Rows showing where targets appear:
--------
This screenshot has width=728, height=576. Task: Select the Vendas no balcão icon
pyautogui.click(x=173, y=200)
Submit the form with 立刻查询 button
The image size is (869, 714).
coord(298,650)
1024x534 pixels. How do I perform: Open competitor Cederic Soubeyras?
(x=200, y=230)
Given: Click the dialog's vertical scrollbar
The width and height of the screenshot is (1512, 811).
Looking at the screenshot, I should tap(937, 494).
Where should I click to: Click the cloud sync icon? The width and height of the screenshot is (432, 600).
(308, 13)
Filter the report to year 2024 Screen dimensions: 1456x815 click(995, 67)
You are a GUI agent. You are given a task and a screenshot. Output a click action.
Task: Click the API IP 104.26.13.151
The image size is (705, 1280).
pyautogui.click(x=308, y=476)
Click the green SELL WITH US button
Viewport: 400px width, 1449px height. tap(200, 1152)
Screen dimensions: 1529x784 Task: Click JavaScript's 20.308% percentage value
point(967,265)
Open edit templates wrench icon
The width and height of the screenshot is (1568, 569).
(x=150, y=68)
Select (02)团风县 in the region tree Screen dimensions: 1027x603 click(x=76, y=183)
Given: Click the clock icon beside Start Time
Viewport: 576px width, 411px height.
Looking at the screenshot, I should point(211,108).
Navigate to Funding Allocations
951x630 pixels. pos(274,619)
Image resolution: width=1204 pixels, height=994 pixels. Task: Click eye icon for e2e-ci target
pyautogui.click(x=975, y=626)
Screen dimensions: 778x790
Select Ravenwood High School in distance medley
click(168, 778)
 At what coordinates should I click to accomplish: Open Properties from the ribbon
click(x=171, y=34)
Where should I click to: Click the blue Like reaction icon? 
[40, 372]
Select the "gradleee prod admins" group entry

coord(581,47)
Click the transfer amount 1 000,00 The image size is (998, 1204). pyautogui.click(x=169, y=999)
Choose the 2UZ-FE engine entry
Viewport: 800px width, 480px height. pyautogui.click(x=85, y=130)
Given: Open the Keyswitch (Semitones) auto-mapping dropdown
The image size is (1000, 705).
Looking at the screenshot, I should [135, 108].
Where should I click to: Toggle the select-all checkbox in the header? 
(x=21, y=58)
--------
Copy out word for word the lines of the data that run from the line containing "Given: Open the" through the end of the data, including both ends.

Given: Open the Keyswitch (Semitones) auto-mapping dropdown
The image size is (1000, 705).
Looking at the screenshot, I should [135, 108].
Where should I click to: Toggle the select-all checkbox in the header? 
(x=21, y=58)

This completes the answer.